The cry followed the recent invasion and on-going sale of portions of the institution’s land by members of the host communities along the Avu/Obinze axis of the Owerri/Port Harcourt Road,  including the position mapped out for a teaching hospital.
Briefing newsmen yesterday at the Senate Chamber of the university, the Vice Chancellor, Prof. Francis Eze and the Pro-Chancellor/Chairman Governing Council, Dr Godwin Enemuo,  lamented that the persistent encroachment on the university’s land by host communities arose as a result of the institution’s inability to erect perimeter fencing of the 4,500 hectares land when it commenced in 1982.
The vice chancellor, therefore, called on the Federal Government to immediately intervene and stop the provocative act of encroachment on their land, which he said, was duly and legally acquired by the government and vested on FUTO as a corporate and indissoluble body.
According to him, “ we are used to the occasional demonstrations by some women and youths sponsored by some elite of the host communities over purported loss of their land to FUTO. During such occasions, authorities of the FUTO had always made them to understand that the land was freely given and legally acquired.”

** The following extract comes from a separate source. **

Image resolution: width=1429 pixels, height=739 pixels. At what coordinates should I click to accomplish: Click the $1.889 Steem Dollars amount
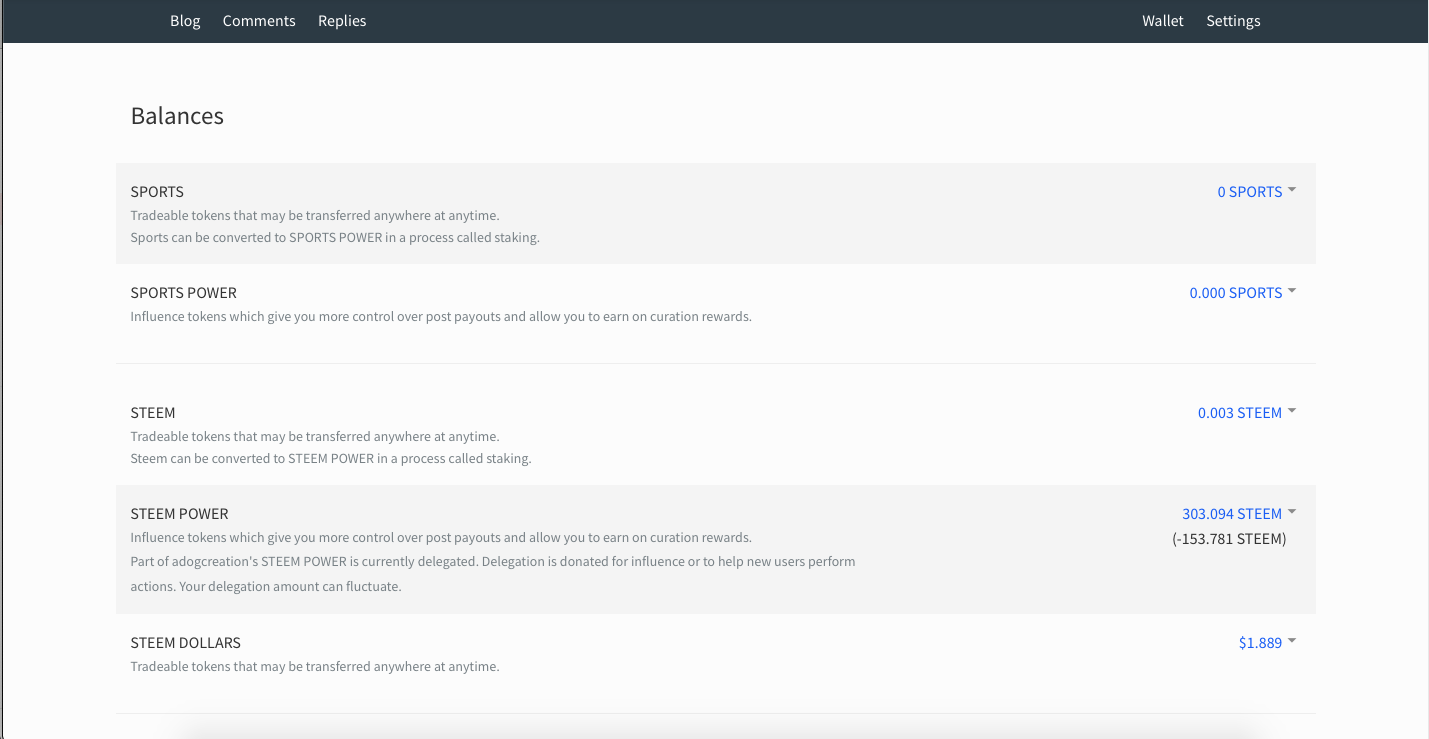1260,643
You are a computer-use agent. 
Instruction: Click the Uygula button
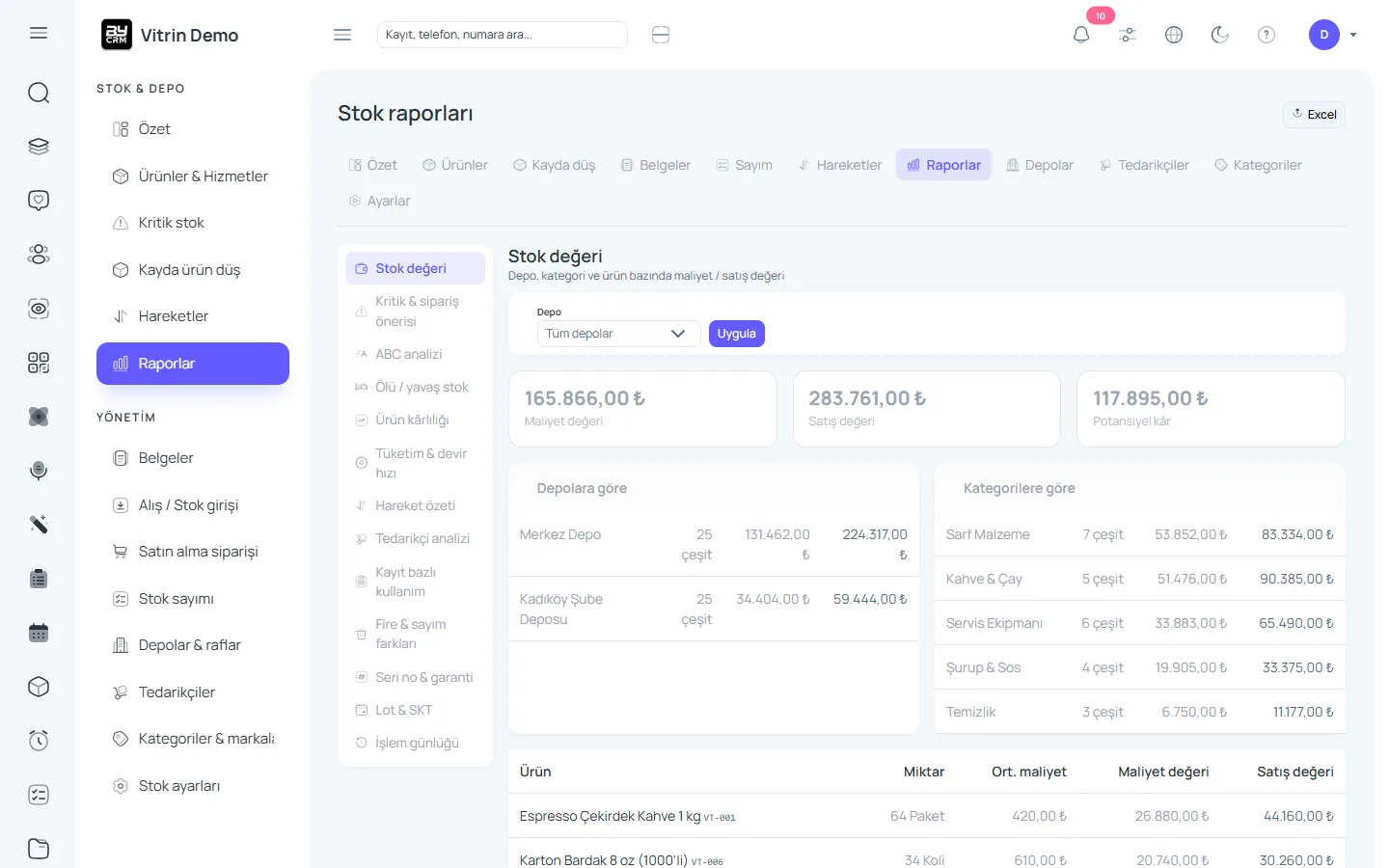[737, 334]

He, therefore, said the university authorities strongly condemn the activities of land speculators who have invaded a large portion of the land belonging to the university along Avu axis of the Owerri/Port Harcourt road, where they have deployed heavy equipment to annex and parcel out their land.
He appealed to the Federal Government to provide the university with the fund to put up  perimeter fencing round the university to stave off constant encroachment by  host communities.
When the vice chancellor and pro-chancellor led newsmen to the portion being encroached upon, a young man from the Avu community, Mr Ifeanyi Oparaku was seen and a bulldozer working on the portion of land the university has set aside to build a teaching hospital.
When the university authorities accosted him, he said his kindred in the Avu community has taken back their land as their ancestral home is now filled up and could no longer provide spaces for them to build their houses.
Oparaku told the university authorities that whatever agreement their parents entered in the past with the university has elapsed as they have repossessed their land.